Al maschile, il segno è sicuramente positivo. Tommaso Giacomel e Lukas Hofer stanno rispettando quelle che erano le più rosee aspettative della vigilia. Il trentino, ventisei anni da compiere in primavera, è in piena lotta per la conquista della Sfera di cristallo. Nella seconda metà del 2024-25 si era intuito come il suo potenziale fosse quello di eccellenza assoluta. Il ritiro di Johannes Bø ha lasciato vacante il trono del settore e l’azzurro è uno dei due candidati al successo in classifica generale.
La partita con il francese Eric Perrot è aperta, si giocherà a marzo. Prima, però, ci sarà Milano Cortina 2026 ed entrambi sono pretendenti alle medaglie d’oro. Sarebbe intellettualmente disonesto non scrivere che Giacomel, in prospettiva futura, può diventare uno dei più grandi atleti nella storia degli sport invernali italiani. Uno di quelli che ha l’opportunità di entrare nella leggenda. Un’epopea che può cominciare già nei prossimi giorni.

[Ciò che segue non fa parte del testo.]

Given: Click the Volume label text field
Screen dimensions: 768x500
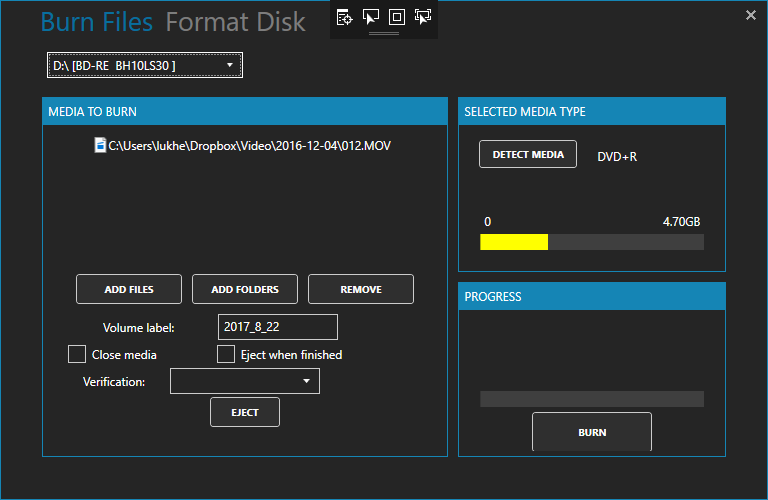Looking at the screenshot, I should pos(277,327).
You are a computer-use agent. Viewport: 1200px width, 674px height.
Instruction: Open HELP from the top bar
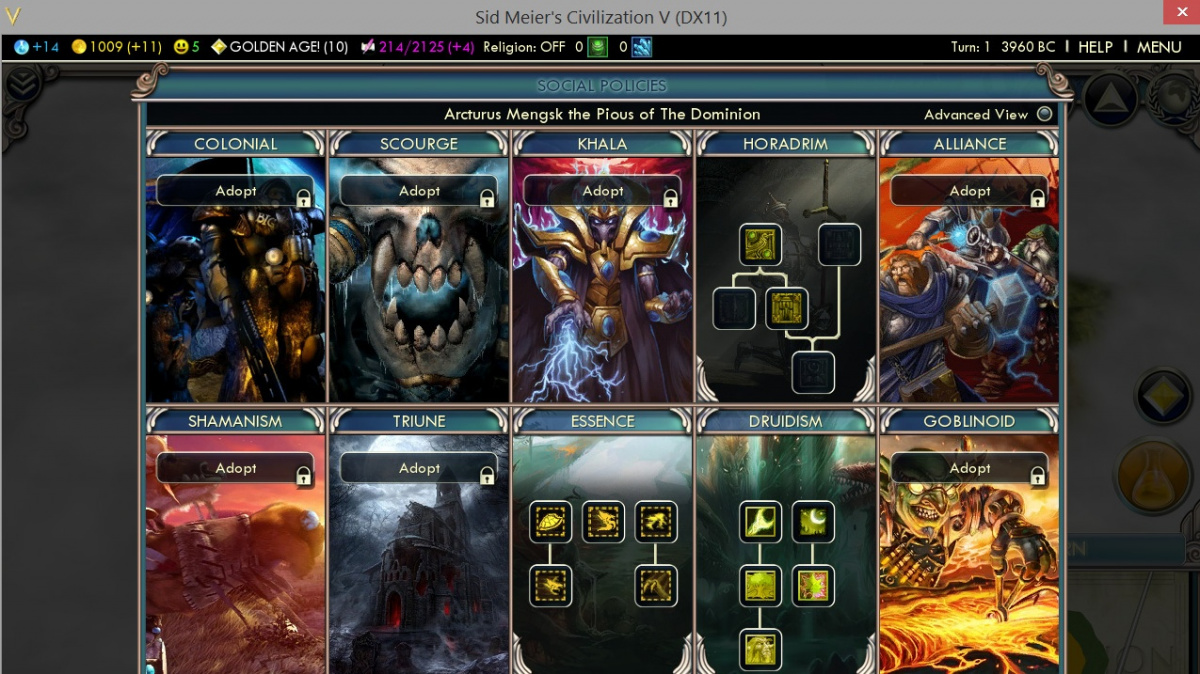pos(1095,47)
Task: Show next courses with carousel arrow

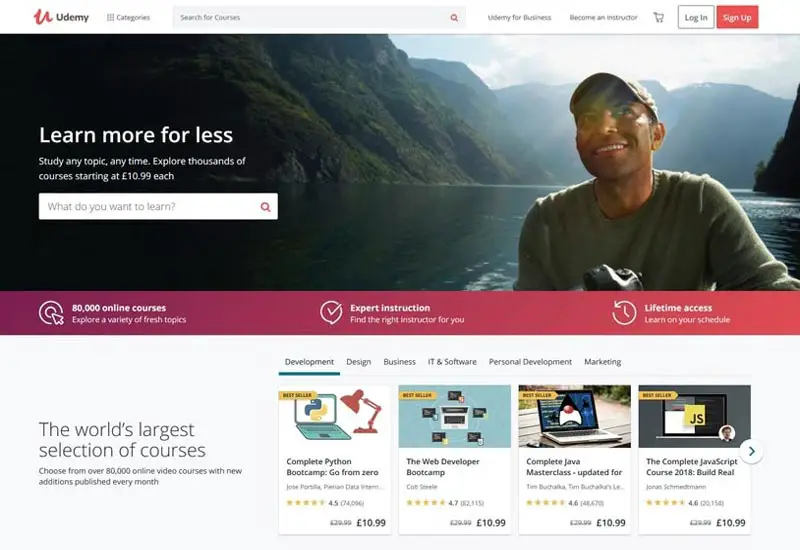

Hofer, dal canto suo, è tornato sul podio dopo tempo immemore e sta tenendo un rendimento solido, degno dei primi quindici del massimo circuito. Parliamo di un “ragazzo” di 36 anni suonati, che sta vivendo una sorta di seconda giovinezza. Nel suo caso, conseguire una medaglia individuale sulle nevi di casa rappresenterebbe il coronamento di una lunga e onoratissima carriera, durante la quale ha a lungo tenuto alte le sorti del movimento tricolore in momenti bui.
È mancato Didier Bionaz, unica vera nota stonata del 2025-26. Il valdostano, addirittura, non è stato inserito nel novero dei convocati per i Giochi. D’altronde, ha ampiamente sottoperformato, a differenza di Patrick Braunhofer ed Elia Zeni, autori di prestazioni in linea con quelle previste, e di Nicola Romanin, la cui partecipazione ai Giochi olimpici 2026, da esordiente pressoché assoluto a quasi 32 anni, rappresenta una sorta di favola sportiva.
Quindi il biathlon maschile italiano si presenterà ad Anterselva con i muscoli tonici e brillanti tanto quanto quelli del famigerato portabandiera di Tonga ai Giochi di Rio 2016. La speranza è che possano sorreggere gli ideali martello e scalpello con cui si potrà scrivere la storia, scolpendola nella pietra imperitura d’Olimpia.